Every team would love to have more quality starting pitching. Think you have too much pitching, the old saying goes … you need more pitching.
So let’s put something to bed right up front: the Chicago Cubs could of course stand to add another quality starting pitcher. I am unsurprised, then, to hear Bob Nightengale suggesting that the Cubs will get another starting pitcher before the offseason is over, and to read Jim Bowden suggesting the Cubs are still entertaining trade options for adding another starter.
Where things get a little trickier, however, is when you drill down into what kind of pitcher, what kind of cost is reasonable given the teams’ assets and needs, and what kind of player would realistically sign on (if it were a free agent) to the current Cubs?
That’s the main reason, when we talk about the Cubs still picking up a starting pitcher, it comes in two flavors: trading for a younger, cost-controlled starter (because then it’s not up to him), or signing a younger international guy like Yaisel Sierra (who wouldn’t necessarily need to contribute immediately).
But there’s one more category of pitcher to consider, and we’re entering the part of the offseason where it bears more discussion: starting pitchers who don’t land a significant contract elsewhere and could be looking to sign on somewhere as a depth/reclamation type.
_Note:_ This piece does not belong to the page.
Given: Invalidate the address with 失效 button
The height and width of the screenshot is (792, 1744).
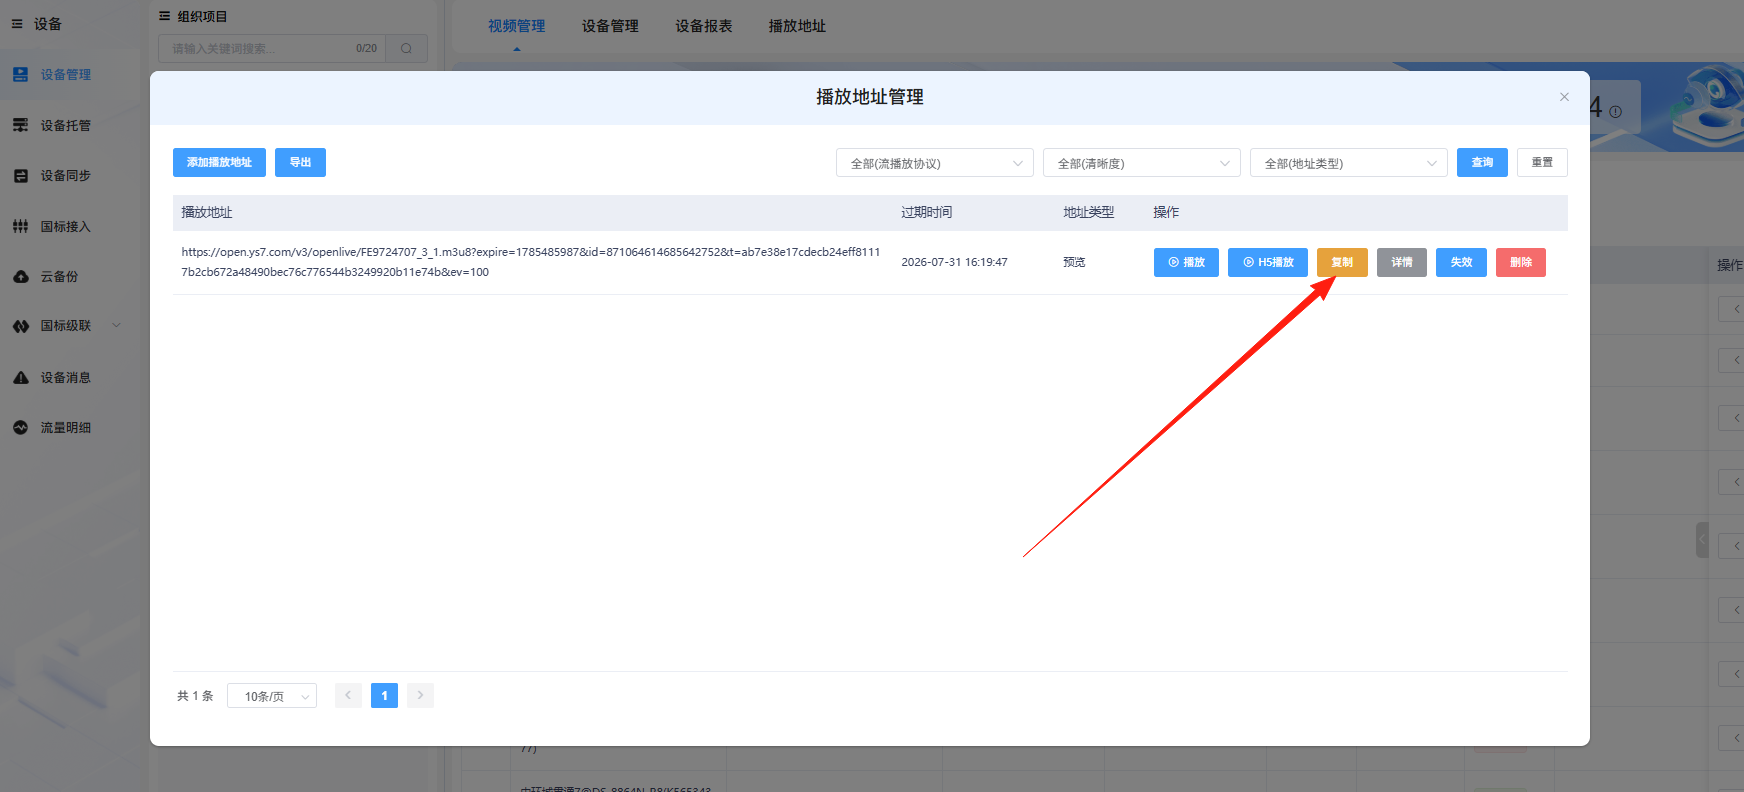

Luis looked at some of these types last month, and the Cubs actually subsequently signed one of them in Cahill. Brandon Morrow wound up re-signing with the Padres on a minor league deal. Tim Lincecum and Doug Fister are still out there, as Luis mentioned. There are also guys like Mat Latos, Brandon Beachy, Justin Masterson, Jeremy Guthrie, Mike Minor, and – *ducks* – Edwin Jackson, among others.
There’s also Cliff Lee, who didn’t pitch in 2015 after a flexor injury, and is 37. But he was so good that almost any team would be willing to take a flyer on him on a minor league deal if he were willing to come to Spring Training and show what he could do. It’s still in question whether he’s willing to do that, or if he’ll require a big league deal.
In any case, if there isn’t a perfect trade to be had – and I remain very much on the fence about the Cubs giving up Jorge Soler or Javier Baez right now – then these are the types of pitchers the Cubs could most realistically still go after in advance of Spring Training.
And, truth be told, I’d love for the Cubs to be able to land a solid but flawed (maybe coming off injury, maybe a little older, etc.) starting pitcher on a minor league deal (without the flaw(s), that wouldn’t be realistic) to give them just a bit more of a buffer in the rotation in case of a rash of injuries or ineffectiveness in the Spring or the early season.